• **Extracted records**
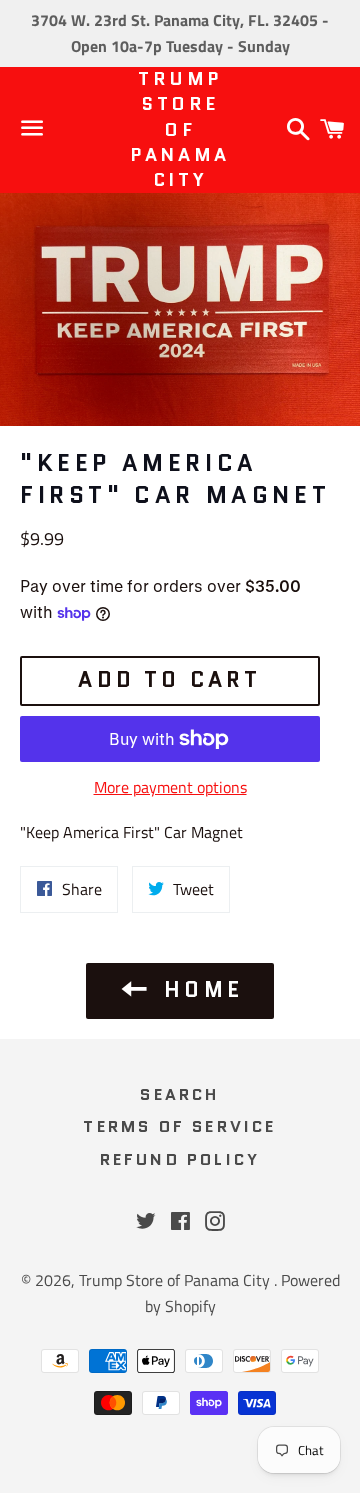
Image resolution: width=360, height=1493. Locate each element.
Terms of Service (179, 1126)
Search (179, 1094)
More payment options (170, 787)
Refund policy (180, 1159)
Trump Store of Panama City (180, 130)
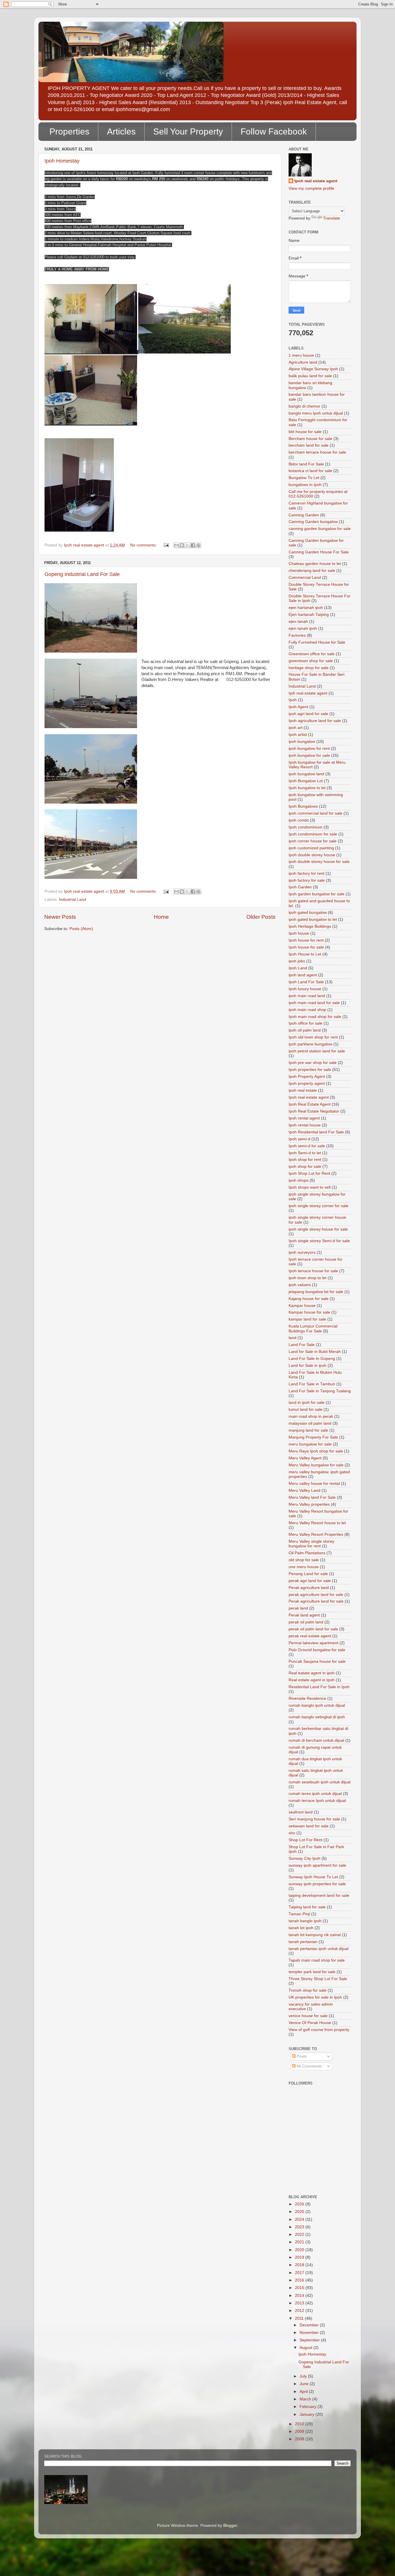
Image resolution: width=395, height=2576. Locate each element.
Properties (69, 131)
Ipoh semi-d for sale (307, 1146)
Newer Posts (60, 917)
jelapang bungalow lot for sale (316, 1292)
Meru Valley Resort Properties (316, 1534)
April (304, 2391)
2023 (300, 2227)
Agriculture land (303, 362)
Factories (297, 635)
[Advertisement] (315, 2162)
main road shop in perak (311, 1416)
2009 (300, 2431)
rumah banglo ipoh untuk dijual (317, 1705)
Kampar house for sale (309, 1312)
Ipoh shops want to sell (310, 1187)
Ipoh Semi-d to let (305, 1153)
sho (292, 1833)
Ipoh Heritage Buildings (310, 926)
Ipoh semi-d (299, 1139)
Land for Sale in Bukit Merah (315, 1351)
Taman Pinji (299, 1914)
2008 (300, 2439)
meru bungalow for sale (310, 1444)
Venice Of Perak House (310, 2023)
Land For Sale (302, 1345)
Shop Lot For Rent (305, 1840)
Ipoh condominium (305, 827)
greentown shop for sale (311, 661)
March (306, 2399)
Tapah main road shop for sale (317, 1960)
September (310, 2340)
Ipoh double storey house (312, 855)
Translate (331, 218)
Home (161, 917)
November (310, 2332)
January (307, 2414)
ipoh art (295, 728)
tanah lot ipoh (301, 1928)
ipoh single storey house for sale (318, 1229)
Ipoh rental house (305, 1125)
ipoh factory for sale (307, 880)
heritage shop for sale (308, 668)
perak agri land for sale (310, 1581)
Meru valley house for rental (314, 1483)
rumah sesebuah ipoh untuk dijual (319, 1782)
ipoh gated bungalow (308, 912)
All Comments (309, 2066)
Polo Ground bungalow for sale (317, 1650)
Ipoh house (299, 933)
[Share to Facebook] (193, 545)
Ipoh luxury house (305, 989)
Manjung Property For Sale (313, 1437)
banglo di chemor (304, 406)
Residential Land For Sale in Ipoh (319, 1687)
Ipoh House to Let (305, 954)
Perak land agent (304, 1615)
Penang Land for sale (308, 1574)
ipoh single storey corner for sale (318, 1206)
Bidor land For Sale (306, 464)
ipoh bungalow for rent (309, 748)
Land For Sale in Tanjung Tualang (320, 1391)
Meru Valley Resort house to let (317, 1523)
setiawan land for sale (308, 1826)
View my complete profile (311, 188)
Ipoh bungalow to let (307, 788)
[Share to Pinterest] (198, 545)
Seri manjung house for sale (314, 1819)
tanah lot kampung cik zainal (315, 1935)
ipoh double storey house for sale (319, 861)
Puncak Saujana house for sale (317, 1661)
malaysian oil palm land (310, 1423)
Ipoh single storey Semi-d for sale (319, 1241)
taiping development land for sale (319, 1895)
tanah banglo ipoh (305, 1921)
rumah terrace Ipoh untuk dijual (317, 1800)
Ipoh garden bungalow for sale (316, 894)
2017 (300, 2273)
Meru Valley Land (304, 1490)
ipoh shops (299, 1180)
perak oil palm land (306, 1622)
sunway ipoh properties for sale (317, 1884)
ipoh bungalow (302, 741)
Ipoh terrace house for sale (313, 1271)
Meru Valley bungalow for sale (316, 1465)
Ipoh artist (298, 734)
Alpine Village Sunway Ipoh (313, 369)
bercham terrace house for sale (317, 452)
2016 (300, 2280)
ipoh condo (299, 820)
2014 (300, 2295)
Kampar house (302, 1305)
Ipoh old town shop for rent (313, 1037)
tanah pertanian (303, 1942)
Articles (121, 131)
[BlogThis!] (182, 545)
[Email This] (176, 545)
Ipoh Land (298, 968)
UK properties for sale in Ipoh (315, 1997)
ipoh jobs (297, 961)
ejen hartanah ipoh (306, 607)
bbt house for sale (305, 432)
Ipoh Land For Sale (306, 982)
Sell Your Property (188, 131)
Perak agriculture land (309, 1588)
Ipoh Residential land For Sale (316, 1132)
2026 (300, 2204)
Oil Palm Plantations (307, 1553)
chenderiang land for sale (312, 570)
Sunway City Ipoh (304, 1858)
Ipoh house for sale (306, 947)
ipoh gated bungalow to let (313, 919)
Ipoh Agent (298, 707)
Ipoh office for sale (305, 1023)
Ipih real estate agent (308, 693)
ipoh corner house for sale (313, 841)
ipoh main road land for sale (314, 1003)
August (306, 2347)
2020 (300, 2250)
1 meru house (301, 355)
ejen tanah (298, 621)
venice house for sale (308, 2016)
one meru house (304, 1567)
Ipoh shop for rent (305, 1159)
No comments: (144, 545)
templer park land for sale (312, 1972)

• **Work to be completed**
Beginning at the line with "Newer Posts (60, 917)" and stopping after the line with "Meru valley house for rental (314, 1483)", please write out every line of the data above exactly and nothing else.

• **Completed task**
Newer Posts (60, 917)
jelapang bungalow lot for sale (316, 1292)
Meru Valley Resort Properties (316, 1534)
April (304, 2391)
2023 (300, 2227)
Agriculture land (303, 362)
Factories (297, 635)
[Advertisement] (315, 2162)
main road shop in perak (311, 1416)
2009 (300, 2431)
rumah banglo ipoh untuk dijual (317, 1705)
Kampar house for sale (309, 1312)
Ipoh shops want to sell (310, 1187)
Ipoh Semi-d to let (305, 1153)
sho (292, 1833)
Ipoh Heritage Buildings (310, 926)
Ipoh semi-d (299, 1139)
Land for Sale in Bukit Merah (315, 1351)
Taman Pinji (299, 1914)
2008 (300, 2439)
meru bungalow for sale (310, 1444)
Venice Of Perak House (310, 2023)
Land For Sale (302, 1345)
Shop Lot For Rent (305, 1840)
Ipoh condominium (305, 827)
greentown shop for sale (311, 661)
March (306, 2399)
Tapah main road shop for sale (317, 1960)
September (310, 2340)
Ipoh double storey house (312, 855)
Translate (331, 218)
Home (161, 917)
November (310, 2332)
January (307, 2414)
ipoh art (295, 728)
tanah lot ipoh (301, 1928)
ipoh single storey house for sale (318, 1229)
Ipoh rental house (305, 1125)
ipoh factory for sale (307, 880)
heritage shop for sale (308, 668)
perak agri land for sale (310, 1581)
Meru valley house for rental (314, 1483)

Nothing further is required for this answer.